I'm not sure it was necessary for curators Harry Philbrick and Jodi Throckmorton to show us so many photographs to make their point, because Venus by herself establishes it. The artist identifies an appealing figure, then inserts her into a number of contrived scenarios.

Many of these — A Brief History of North Africa and What There Is Between You and Me — are beach scenes; swimming pools also are favorite Fischl settings. Both beaches and pools allow him to display bodies, naked or nearly so, and conjunctions of them that suggest sexual opportunity or activity.

One suite of paintings, "The Krefeld Project," accomplishes the same objectives in a domestic setting. For these paintings, Fischl hired a German actor and actress to stage a series of interactions in a modish apartment. The result is a cinematic puzzle on which the viewer struggles to impose narrative coherence.

The Krefeld pictures reminded me instantly of a famous painting by Degas, in the Johnson collection at the Philadelphia Museum of Art, titled Interior (The Rape).

It may or may not depict the immediate aftermath of an assault — a man and a woman in a room, something has just happened, or is about to — but the scene refuses to settle into psychological equilibrium.

With Fischl, as with that Degas, the objective isn't to tell a story but to generate drama.
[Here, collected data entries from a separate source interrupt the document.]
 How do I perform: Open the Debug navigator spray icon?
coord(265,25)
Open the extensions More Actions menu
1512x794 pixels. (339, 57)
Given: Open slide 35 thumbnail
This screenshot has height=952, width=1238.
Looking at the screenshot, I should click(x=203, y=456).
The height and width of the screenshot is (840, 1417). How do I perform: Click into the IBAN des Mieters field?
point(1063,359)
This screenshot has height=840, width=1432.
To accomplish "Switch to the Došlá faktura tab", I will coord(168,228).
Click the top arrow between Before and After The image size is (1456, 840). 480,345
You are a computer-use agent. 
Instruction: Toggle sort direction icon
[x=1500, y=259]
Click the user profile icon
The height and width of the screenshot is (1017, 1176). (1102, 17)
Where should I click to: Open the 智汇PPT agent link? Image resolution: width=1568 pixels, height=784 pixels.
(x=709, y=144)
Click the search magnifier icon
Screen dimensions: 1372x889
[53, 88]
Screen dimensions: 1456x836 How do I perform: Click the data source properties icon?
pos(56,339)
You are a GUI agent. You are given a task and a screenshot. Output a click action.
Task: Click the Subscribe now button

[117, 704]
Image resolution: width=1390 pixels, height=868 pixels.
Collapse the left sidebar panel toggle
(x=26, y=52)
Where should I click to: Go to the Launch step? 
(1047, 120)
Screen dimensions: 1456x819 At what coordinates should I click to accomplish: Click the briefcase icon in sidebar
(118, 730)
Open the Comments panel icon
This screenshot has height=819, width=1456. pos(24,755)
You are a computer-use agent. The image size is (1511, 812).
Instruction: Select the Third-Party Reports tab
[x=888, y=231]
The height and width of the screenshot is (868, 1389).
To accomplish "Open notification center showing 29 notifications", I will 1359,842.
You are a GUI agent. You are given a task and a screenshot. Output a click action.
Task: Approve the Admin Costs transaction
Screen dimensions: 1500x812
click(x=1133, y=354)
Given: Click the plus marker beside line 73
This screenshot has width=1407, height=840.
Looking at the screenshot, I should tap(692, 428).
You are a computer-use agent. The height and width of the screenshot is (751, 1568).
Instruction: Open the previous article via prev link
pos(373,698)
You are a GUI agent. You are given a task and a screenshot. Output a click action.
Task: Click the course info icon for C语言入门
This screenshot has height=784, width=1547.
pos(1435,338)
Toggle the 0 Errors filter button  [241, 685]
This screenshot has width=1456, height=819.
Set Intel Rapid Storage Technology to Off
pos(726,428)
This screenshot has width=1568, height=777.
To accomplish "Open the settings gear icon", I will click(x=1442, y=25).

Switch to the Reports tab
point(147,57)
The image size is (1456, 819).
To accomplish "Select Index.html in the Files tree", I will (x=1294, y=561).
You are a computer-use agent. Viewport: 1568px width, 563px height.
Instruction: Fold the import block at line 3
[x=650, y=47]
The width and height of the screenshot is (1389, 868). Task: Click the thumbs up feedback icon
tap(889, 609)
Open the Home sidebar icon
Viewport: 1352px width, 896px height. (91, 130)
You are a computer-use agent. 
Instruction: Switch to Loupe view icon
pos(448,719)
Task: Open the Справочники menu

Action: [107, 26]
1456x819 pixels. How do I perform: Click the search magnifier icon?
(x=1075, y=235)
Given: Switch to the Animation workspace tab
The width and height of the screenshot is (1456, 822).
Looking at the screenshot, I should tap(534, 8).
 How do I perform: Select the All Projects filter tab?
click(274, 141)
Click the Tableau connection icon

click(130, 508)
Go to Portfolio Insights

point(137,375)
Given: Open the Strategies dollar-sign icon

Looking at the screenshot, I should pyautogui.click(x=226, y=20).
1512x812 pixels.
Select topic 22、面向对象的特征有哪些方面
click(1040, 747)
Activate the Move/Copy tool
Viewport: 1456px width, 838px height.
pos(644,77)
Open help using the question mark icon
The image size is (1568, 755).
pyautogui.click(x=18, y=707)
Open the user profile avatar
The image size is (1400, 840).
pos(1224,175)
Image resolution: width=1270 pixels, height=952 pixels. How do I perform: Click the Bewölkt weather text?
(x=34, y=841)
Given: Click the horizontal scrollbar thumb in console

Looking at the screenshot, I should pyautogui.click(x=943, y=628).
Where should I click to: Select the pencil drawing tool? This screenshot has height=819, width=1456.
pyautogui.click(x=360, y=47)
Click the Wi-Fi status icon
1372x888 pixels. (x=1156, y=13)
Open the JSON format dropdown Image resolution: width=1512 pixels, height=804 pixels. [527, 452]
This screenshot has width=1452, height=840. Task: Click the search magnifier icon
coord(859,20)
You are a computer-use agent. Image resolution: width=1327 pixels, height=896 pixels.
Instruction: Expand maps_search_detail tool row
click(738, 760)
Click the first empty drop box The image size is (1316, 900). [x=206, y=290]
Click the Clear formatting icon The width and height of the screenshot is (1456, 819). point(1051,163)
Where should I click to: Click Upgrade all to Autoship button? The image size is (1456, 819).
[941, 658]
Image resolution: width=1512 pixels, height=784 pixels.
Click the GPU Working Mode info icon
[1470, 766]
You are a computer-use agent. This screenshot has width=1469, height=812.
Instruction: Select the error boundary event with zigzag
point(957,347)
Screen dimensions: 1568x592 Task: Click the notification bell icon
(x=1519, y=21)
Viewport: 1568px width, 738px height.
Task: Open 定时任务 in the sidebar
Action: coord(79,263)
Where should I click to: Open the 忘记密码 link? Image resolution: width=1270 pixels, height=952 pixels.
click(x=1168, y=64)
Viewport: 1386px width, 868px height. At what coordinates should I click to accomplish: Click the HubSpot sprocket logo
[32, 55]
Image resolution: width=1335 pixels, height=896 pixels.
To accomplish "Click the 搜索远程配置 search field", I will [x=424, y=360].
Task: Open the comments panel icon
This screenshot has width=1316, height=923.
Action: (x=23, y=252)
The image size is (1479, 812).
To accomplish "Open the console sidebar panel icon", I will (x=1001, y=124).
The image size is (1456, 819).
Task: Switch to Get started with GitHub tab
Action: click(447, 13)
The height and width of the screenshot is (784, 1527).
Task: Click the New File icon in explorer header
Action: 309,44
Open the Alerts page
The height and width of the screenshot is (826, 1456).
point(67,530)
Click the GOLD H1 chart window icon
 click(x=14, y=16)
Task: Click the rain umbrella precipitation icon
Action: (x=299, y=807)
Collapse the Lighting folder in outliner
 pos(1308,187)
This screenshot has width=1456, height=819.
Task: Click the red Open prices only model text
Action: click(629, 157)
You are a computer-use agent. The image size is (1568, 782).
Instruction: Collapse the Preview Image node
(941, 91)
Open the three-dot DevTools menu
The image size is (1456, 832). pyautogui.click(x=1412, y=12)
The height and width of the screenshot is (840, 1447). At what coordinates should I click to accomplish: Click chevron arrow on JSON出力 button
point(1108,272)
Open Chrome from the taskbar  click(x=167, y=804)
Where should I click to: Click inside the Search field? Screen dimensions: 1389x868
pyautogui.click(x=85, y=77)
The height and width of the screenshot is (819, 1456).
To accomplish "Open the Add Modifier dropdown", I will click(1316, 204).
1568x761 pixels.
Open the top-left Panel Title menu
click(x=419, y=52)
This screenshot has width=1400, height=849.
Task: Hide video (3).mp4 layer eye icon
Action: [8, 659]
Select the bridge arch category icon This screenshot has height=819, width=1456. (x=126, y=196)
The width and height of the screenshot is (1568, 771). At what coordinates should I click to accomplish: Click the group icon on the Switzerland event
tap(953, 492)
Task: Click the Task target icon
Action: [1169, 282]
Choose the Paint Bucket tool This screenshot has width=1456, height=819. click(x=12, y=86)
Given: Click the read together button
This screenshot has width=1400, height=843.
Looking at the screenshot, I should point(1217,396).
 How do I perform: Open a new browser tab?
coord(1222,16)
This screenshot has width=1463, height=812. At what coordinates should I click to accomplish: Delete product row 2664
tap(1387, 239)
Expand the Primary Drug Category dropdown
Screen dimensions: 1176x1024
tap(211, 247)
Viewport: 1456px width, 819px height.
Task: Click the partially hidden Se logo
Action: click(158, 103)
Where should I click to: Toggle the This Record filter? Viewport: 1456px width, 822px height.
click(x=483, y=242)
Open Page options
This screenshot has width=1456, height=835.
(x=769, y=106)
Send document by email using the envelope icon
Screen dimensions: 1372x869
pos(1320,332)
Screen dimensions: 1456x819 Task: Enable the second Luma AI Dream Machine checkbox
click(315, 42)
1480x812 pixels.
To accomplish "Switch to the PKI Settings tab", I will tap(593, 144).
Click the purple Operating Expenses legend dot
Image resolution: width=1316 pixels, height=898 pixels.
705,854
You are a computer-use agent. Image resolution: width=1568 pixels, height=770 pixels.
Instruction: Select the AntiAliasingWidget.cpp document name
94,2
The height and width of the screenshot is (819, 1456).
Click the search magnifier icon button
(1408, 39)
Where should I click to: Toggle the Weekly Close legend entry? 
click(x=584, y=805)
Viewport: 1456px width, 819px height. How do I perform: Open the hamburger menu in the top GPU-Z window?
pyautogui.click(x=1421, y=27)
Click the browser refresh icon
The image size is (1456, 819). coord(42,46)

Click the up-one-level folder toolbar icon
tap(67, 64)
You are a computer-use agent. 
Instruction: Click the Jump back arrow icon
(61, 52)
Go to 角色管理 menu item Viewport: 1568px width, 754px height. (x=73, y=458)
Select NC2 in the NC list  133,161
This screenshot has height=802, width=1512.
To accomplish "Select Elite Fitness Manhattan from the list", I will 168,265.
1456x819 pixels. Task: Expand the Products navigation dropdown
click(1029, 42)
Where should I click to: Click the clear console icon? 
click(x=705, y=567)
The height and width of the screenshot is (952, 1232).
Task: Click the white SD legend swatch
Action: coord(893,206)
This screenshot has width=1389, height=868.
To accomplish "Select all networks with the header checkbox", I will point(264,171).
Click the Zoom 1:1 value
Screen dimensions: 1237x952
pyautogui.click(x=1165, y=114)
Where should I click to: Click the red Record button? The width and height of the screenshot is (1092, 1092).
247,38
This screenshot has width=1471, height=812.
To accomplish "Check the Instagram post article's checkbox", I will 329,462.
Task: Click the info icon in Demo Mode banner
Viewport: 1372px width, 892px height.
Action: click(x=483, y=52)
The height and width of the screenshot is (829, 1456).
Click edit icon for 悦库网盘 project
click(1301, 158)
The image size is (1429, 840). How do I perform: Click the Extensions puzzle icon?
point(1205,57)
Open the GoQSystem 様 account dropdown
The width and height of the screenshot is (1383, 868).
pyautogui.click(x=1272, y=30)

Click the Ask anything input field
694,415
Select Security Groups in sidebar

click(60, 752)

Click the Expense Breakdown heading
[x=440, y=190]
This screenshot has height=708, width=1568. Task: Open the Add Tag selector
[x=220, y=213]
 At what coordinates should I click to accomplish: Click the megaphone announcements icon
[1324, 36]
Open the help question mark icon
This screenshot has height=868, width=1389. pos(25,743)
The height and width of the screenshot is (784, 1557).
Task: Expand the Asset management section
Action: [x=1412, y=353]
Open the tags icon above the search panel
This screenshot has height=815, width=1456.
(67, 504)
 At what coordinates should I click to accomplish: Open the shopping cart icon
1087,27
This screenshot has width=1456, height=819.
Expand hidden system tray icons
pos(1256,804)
Fischl has been adept at this from the beginning of his career, sometimes using as catalyst the figure of a dog. Why this works I have never been able to understand.

In career chronology, "Dive Deep" goes back to the early 1980s. In paintings from that time such as Woman Surrounded by Dogs and Dog Days, sexual overtones are easier to sense. In the latter, an encounter between two adolescents on the balcony of a beachfront condo is explicit just short of congress.

Sex in the Krefeld suite is more sublimated. I sense, though, that Fischl is primarily interested in the psychology of these tableaus rather than their physicality.

As for Photoshop, Fischl didn't always use it; he began with drawings on glassine (translucent paper) that he could pin up and shift around. Photoshop is the technological equivalent of old-fashioned montage. Why not use it if the results are equivalent?

This raises the inevitable question, why should he make paintings at all? Why not just take the raw material and Photoshop it into large-scale photographic prints?

I think if one considers the paintings thoughtfully the answer will become apparent. Photoshopped images retain their inherent documentary character, even when it's not apparent that the prints are composites. They imply slices of life as it actually happened.

Painting, more artificial, translates the images into theater, with its concomitant separation from real life, and strengthens the dramatic ambiguity. Consequently the situations become more intense, the emotion more focused.

The best of Fischl's paintings are, like the Rokeby Venus, slightly mysterious, a quality harder to achieve in a photographic print.

The bottom line of "Dive Deep" is this: The means of achieving a painted image are far less important than the quality and presence of the image itself. The photographic sources are interesting up to a point, but eventually one circles back to the 14 paintings, wherein final judgment and satisfaction, or disappointment, ultimately resides.

Fischl at PAFA

The Eric Fischl exhibition continues in the Hamilton building of the Pennsylvania Academy of the Fine Arts, Broad and Cherry Streets, through Sept. 30. Hours are 10 a.m. to 5 p.m. Tuesdays through Saturdays, 11 to 5 Sundays. Admission to special exhibitions is $15 general, $12 for visitors 60 and older and students with ID, and $10 for visitors 13 through 18. Information: 215-972-7600 or www.pafa.org.